Prompt:
Please copy out the part of the lines below that opens with the line containing "I want to click on y-tick-label: 0.6, so" and closes with the line containing "coordinates (253, 410).". Include both of those lines and nothing else.

*** Material to process ***

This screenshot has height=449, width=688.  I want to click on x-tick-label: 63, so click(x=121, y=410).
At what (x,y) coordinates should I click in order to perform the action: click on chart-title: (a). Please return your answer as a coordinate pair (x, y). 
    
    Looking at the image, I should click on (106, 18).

***
*** Material to process ***

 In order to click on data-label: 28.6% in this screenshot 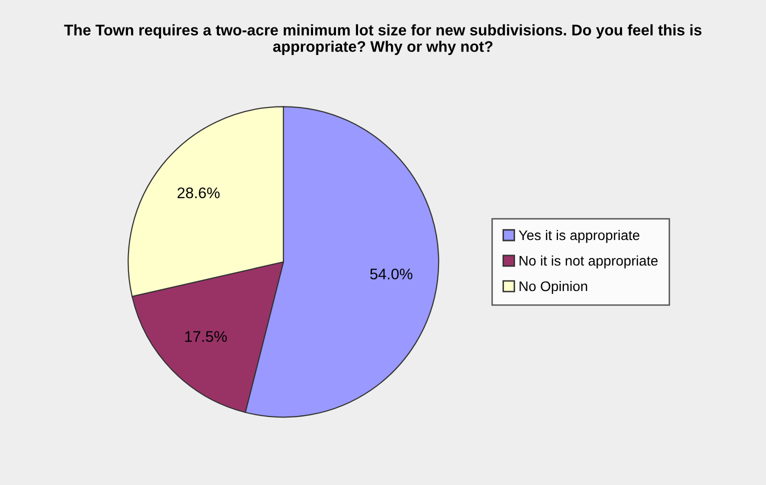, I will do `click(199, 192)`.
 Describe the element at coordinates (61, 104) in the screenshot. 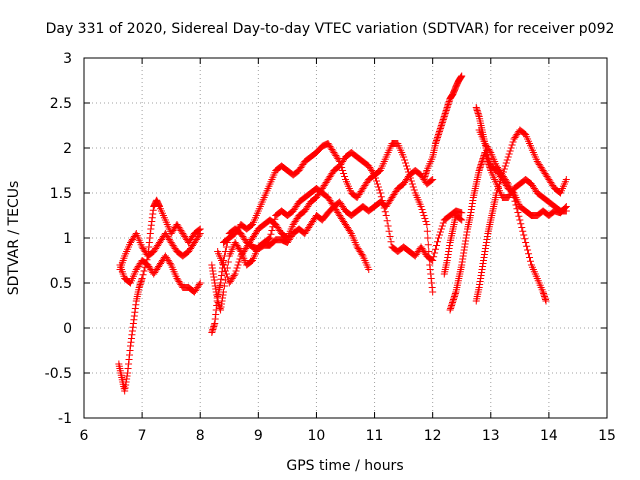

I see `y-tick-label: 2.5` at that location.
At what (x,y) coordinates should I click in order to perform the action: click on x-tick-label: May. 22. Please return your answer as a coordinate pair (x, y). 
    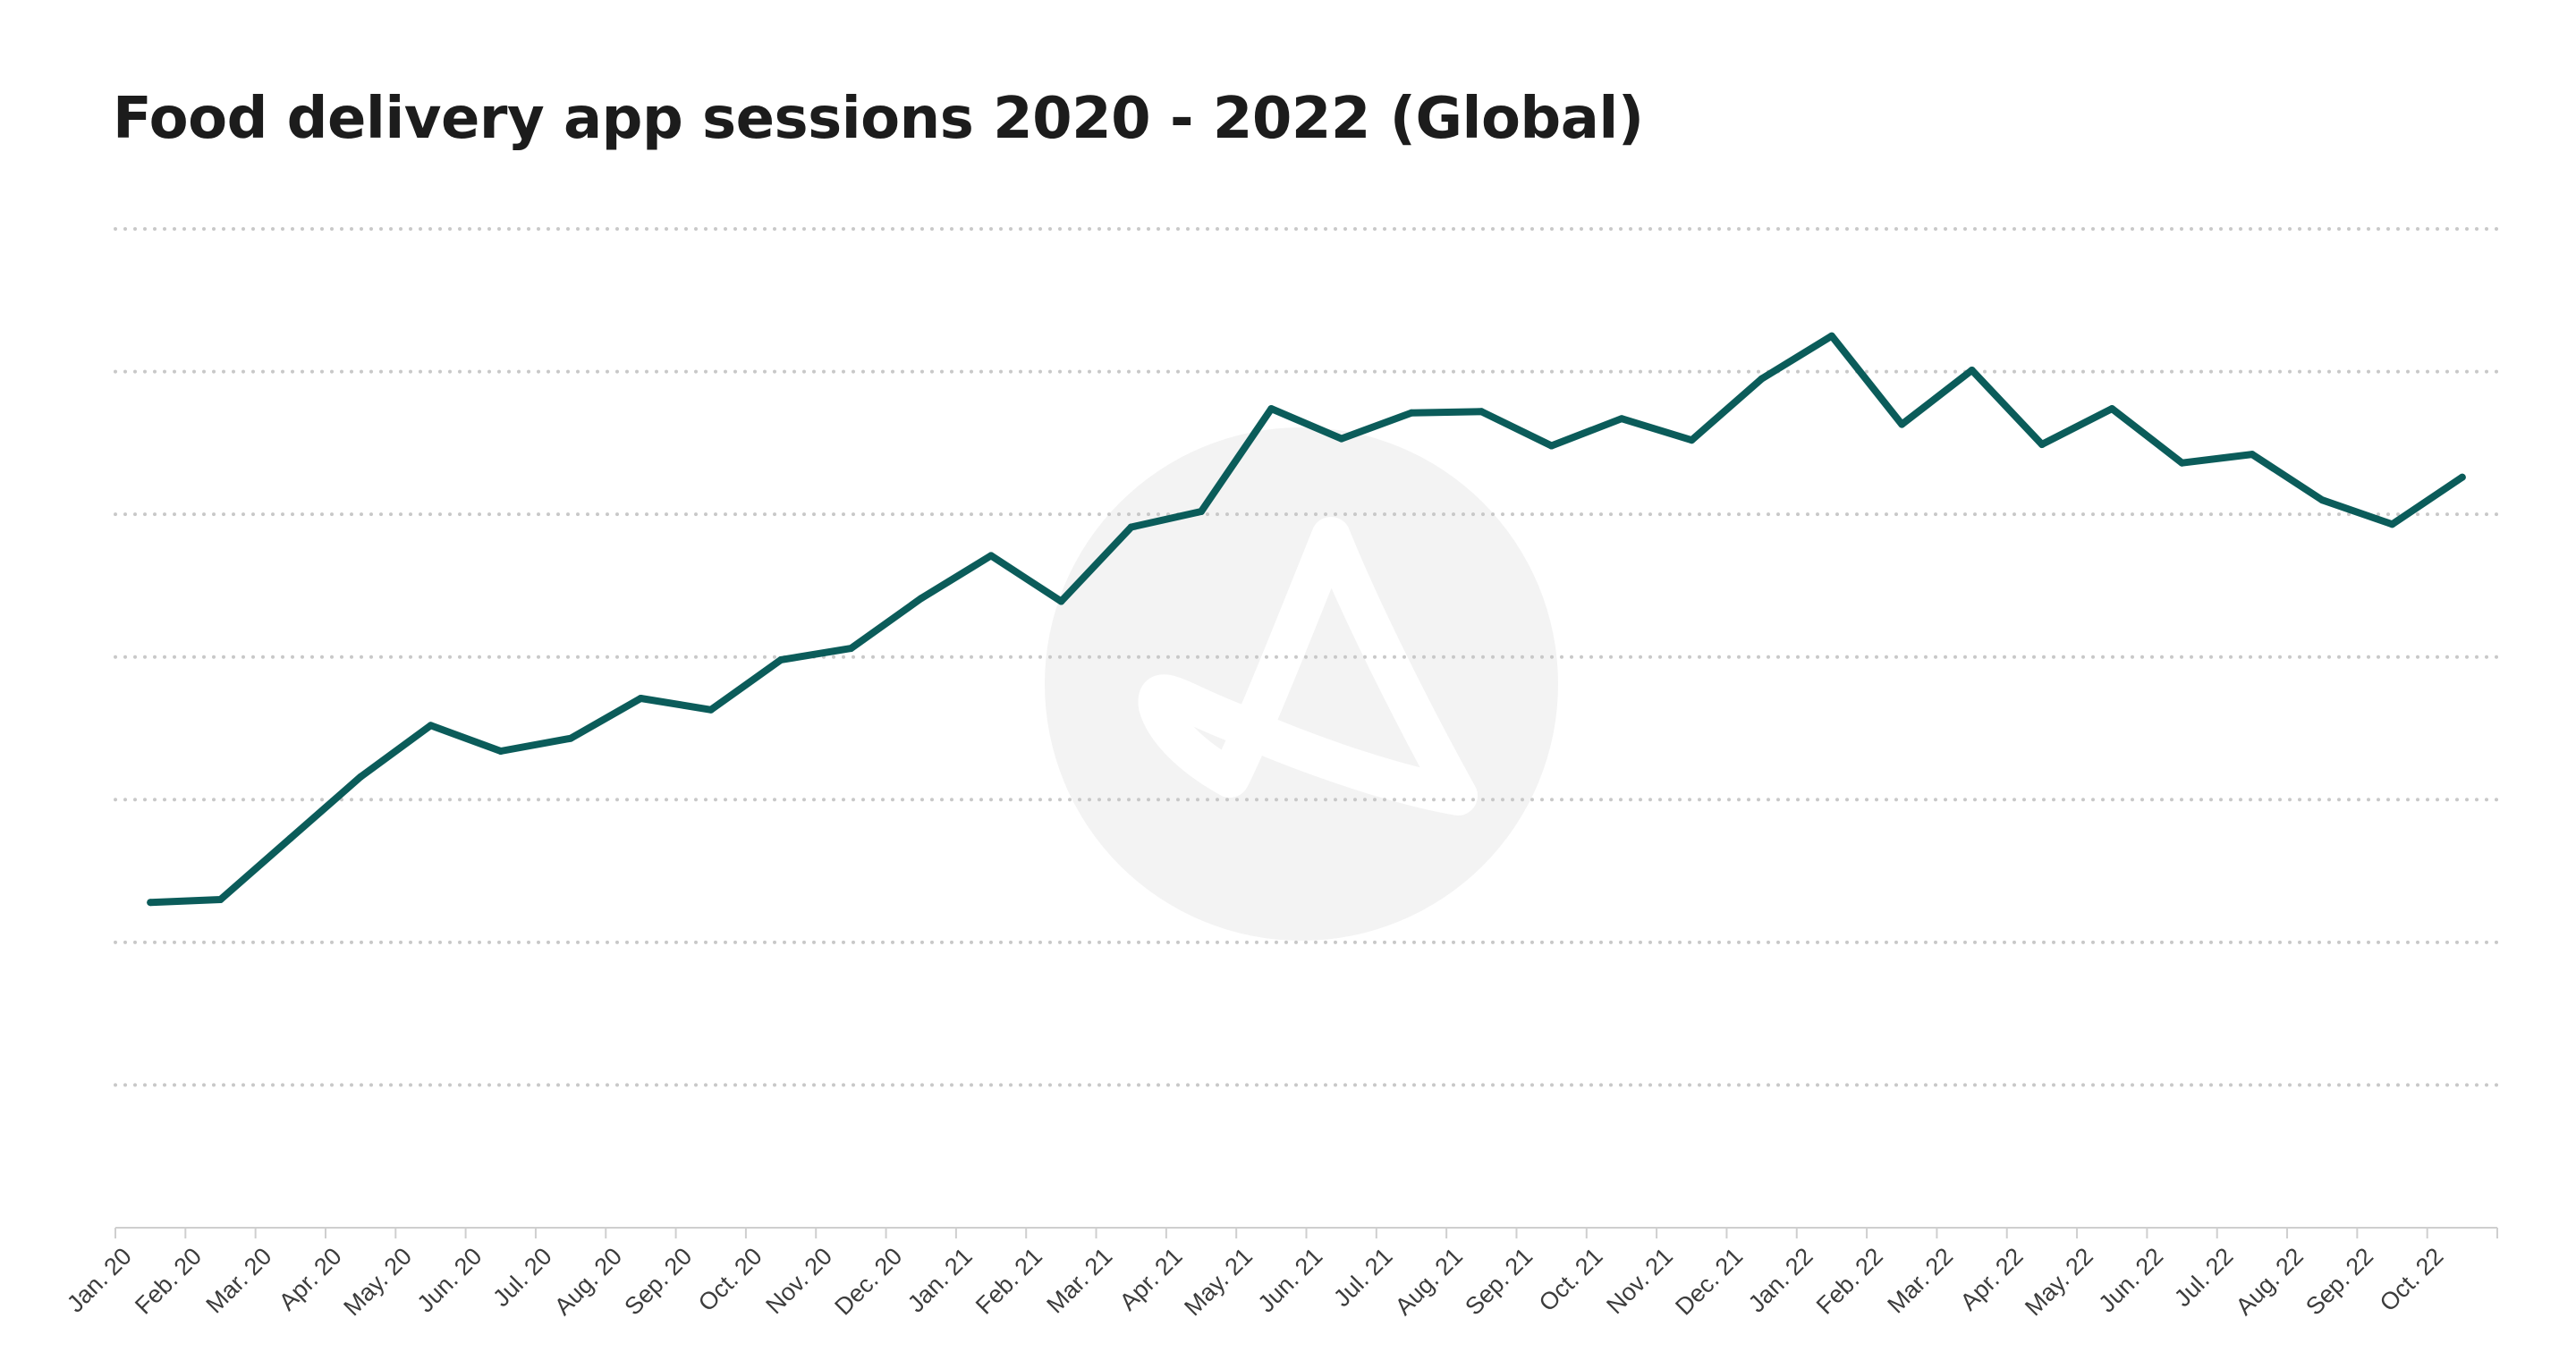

***
*** Material to process ***

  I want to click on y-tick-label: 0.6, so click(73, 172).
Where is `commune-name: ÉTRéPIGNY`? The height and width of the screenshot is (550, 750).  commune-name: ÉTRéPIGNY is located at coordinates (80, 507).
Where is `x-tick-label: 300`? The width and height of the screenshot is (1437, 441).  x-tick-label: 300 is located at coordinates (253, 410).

***

Completed exercise:
  I want to click on y-tick-label: 0.6, so click(73, 172).
Where is `commune-name: ÉTRéPIGNY`? The height and width of the screenshot is (550, 750).  commune-name: ÉTRéPIGNY is located at coordinates (80, 507).
Where is `x-tick-label: 300`? The width and height of the screenshot is (1437, 441).  x-tick-label: 300 is located at coordinates (253, 410).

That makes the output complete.